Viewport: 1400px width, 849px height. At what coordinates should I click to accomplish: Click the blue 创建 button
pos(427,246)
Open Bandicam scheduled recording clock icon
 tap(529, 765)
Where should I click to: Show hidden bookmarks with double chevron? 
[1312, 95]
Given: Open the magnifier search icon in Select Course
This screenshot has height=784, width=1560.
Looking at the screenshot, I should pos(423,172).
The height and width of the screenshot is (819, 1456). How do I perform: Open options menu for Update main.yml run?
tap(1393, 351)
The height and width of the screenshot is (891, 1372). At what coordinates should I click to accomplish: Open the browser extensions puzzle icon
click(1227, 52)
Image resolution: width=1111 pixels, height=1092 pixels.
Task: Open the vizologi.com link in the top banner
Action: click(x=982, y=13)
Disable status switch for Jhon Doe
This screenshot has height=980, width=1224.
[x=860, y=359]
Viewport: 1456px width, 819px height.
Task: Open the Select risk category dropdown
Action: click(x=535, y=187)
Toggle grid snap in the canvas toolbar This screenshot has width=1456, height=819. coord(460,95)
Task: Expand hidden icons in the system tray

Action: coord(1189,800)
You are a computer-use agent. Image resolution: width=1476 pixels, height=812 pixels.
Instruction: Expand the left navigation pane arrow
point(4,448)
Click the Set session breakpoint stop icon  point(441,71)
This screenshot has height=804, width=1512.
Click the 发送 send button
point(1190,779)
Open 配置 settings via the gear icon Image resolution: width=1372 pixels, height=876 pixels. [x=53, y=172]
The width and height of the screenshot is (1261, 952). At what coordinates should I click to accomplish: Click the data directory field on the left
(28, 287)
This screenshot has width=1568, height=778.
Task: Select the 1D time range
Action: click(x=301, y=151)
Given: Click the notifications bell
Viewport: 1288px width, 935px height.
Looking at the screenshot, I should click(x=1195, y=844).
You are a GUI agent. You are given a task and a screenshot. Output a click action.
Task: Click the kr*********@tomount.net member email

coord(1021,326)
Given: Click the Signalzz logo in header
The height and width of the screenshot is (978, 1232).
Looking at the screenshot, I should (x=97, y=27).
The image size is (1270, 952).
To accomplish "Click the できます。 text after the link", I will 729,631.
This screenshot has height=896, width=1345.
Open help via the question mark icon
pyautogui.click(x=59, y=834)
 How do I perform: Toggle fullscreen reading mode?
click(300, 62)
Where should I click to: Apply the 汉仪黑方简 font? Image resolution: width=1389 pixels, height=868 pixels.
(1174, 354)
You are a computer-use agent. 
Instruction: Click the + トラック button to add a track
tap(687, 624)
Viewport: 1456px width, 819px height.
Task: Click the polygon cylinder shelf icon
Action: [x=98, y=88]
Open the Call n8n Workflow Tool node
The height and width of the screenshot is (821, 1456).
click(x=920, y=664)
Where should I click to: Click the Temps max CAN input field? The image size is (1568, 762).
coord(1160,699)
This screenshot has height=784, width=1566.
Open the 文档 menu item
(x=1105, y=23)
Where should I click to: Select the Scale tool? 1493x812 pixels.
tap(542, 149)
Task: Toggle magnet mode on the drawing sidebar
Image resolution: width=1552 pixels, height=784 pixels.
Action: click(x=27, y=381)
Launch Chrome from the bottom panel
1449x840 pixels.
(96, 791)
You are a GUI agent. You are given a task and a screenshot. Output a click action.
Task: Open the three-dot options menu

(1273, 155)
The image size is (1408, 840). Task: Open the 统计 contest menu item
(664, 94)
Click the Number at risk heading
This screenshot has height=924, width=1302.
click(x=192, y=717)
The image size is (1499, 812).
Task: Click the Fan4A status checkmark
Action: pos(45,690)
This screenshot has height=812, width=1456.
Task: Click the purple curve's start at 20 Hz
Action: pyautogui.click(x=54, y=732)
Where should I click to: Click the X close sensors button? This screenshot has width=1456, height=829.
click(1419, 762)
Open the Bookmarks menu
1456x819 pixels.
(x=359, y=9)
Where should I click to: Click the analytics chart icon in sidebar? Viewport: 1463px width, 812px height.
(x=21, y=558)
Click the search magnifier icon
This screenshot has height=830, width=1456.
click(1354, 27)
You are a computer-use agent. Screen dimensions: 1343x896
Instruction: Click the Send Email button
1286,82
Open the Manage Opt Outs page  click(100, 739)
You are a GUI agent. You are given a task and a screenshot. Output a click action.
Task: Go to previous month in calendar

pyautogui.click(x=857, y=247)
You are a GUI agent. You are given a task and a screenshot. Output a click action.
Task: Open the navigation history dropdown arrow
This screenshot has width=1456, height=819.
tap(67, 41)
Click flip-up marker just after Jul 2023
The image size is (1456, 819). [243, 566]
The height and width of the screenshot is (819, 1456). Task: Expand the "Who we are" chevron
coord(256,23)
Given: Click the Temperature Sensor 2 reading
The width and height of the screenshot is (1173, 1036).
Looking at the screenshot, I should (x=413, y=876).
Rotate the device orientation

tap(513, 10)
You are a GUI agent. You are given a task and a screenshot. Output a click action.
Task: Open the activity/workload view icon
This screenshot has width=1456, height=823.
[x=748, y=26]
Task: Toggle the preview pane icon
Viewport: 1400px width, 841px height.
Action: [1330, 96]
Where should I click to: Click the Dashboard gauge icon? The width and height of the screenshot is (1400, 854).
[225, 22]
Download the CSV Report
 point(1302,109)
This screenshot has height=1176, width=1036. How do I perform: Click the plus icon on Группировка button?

▸ **PROBLEM TO WORK ON**: Scan the material above line by line for "computer". State how many lines have it, and nothing more.

▸ **OUTPUT OF THE EXERCISE**: 3